**DATA:**
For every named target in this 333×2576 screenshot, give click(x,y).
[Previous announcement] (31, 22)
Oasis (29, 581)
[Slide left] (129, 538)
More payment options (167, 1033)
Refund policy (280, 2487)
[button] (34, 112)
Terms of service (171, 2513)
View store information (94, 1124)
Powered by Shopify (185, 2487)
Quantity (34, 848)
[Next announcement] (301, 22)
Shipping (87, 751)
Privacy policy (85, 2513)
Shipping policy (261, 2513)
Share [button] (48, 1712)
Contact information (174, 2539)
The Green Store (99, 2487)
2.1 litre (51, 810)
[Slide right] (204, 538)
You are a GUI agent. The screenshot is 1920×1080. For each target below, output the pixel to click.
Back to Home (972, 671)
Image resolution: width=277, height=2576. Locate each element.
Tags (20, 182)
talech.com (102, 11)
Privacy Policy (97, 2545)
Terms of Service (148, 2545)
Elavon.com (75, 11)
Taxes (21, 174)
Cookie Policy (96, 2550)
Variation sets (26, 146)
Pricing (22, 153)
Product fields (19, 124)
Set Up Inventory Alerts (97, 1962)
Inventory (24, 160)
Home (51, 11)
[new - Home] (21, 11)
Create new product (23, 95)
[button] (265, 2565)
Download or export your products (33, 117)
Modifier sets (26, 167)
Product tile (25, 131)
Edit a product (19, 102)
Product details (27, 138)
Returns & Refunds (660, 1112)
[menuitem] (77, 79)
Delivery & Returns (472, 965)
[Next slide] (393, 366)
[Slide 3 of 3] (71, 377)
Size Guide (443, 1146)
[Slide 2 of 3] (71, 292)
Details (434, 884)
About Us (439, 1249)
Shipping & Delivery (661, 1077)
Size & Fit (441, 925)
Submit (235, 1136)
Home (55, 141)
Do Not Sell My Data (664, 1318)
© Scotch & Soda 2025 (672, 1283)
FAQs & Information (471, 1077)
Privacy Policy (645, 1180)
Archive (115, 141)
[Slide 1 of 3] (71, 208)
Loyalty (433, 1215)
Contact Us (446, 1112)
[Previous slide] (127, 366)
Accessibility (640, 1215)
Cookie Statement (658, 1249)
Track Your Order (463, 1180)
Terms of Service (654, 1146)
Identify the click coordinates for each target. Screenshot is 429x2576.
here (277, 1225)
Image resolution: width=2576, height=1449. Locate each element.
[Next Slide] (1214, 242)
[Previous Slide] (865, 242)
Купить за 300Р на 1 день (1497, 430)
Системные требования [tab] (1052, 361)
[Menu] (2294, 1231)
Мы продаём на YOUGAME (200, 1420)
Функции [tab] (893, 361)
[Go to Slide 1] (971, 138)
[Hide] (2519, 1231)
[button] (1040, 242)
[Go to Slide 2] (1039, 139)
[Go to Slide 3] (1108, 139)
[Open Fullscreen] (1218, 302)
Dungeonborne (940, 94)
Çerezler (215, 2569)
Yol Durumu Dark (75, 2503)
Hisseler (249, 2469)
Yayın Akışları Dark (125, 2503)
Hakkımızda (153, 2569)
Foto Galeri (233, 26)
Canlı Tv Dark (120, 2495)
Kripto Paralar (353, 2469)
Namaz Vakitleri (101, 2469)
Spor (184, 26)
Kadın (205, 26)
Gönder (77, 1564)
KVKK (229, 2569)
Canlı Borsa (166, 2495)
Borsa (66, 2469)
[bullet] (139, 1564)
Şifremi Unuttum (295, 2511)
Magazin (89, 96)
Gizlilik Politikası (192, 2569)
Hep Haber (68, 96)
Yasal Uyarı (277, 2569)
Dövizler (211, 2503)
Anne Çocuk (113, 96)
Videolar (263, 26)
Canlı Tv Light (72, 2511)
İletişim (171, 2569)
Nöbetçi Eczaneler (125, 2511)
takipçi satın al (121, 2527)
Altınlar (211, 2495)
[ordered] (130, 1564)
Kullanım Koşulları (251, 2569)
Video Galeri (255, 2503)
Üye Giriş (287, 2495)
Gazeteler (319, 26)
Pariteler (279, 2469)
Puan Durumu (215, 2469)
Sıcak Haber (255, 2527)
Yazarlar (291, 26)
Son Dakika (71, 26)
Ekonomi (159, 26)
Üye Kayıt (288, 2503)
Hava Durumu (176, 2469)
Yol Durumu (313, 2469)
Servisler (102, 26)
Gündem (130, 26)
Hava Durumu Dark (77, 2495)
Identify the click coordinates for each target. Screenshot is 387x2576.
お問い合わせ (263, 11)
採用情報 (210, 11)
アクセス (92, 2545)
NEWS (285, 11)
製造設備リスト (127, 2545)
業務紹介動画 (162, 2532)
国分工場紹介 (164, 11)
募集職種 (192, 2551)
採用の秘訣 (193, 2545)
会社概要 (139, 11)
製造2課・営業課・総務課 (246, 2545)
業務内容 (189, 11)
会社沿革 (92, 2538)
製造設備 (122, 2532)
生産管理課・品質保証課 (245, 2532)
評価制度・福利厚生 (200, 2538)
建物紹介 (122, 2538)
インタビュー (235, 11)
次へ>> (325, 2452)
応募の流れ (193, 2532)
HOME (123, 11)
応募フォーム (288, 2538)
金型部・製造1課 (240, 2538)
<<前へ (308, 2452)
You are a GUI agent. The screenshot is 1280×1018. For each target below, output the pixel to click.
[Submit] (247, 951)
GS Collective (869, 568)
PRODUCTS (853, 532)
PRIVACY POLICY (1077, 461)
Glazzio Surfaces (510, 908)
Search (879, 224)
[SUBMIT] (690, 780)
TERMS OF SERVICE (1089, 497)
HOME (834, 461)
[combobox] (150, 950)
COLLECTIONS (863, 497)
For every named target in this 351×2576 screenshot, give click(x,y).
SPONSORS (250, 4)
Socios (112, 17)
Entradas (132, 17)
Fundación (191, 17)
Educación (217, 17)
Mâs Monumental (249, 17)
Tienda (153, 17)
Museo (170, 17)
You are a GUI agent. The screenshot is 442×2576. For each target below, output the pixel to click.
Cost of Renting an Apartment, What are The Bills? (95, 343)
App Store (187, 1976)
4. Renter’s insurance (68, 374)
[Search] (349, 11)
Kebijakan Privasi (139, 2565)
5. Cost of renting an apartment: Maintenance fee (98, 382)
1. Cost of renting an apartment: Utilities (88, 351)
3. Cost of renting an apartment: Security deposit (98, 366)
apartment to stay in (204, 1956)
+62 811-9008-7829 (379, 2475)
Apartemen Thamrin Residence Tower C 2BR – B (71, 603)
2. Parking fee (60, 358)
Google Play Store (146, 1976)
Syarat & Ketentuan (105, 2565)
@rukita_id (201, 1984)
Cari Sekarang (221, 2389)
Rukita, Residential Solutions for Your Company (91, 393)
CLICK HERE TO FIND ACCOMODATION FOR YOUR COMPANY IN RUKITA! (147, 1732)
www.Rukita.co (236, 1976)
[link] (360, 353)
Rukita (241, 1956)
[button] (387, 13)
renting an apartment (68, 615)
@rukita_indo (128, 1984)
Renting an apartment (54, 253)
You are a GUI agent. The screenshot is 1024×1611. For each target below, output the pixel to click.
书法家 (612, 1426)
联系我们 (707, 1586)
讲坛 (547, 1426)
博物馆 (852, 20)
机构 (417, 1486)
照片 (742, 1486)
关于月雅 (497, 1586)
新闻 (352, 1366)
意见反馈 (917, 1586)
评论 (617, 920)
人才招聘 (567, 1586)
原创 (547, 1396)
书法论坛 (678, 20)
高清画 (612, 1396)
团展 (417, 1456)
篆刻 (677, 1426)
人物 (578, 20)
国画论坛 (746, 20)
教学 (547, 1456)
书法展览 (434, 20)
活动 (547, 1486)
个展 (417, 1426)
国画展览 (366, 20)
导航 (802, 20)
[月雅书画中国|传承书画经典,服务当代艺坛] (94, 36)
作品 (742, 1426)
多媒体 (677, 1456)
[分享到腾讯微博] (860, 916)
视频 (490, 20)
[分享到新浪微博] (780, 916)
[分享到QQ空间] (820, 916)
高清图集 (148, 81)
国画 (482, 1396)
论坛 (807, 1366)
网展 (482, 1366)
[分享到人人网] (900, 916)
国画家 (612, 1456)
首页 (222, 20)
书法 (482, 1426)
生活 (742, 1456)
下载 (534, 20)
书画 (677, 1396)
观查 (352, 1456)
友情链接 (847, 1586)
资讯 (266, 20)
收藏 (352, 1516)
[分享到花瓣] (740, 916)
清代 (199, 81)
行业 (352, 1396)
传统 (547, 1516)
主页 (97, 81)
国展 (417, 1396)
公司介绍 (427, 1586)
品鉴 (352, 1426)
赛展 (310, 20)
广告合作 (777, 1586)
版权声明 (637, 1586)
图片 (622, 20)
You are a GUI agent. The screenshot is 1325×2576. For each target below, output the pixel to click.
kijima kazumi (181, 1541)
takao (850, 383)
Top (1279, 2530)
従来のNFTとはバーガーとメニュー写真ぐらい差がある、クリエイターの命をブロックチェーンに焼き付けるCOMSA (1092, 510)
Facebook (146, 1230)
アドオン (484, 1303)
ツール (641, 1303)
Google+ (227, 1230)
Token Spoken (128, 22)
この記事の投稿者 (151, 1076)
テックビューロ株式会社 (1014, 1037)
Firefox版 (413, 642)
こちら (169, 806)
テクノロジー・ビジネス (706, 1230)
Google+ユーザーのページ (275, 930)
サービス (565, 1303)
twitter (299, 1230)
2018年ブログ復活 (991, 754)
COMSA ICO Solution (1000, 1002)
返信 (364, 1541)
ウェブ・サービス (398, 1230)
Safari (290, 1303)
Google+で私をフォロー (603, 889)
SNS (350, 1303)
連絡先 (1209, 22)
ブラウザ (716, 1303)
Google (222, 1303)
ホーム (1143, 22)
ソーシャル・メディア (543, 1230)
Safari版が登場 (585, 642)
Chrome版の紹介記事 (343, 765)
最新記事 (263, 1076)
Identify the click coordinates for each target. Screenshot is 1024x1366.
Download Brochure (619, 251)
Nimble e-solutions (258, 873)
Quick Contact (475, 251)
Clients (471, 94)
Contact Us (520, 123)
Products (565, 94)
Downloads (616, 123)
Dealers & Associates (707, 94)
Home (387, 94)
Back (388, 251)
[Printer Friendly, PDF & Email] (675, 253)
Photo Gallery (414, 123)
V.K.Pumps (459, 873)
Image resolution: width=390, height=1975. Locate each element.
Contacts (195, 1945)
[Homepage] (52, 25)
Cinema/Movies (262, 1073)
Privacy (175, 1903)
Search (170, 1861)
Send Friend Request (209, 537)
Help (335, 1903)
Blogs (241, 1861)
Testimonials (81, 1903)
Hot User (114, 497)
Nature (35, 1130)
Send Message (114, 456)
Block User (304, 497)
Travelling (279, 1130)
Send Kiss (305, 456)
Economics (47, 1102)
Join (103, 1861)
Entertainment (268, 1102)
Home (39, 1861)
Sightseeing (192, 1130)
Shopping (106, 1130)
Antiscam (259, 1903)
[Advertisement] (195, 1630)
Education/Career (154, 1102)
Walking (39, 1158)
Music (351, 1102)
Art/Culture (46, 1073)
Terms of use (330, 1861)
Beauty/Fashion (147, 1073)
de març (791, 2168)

**WHAT YOU NEED TO DO:** Please go through the data above and copy each line that has the word "announcement".

**OUTPUT FOR THIS TASK:**
[Previous announcement] (31, 22)
[Next announcement] (301, 22)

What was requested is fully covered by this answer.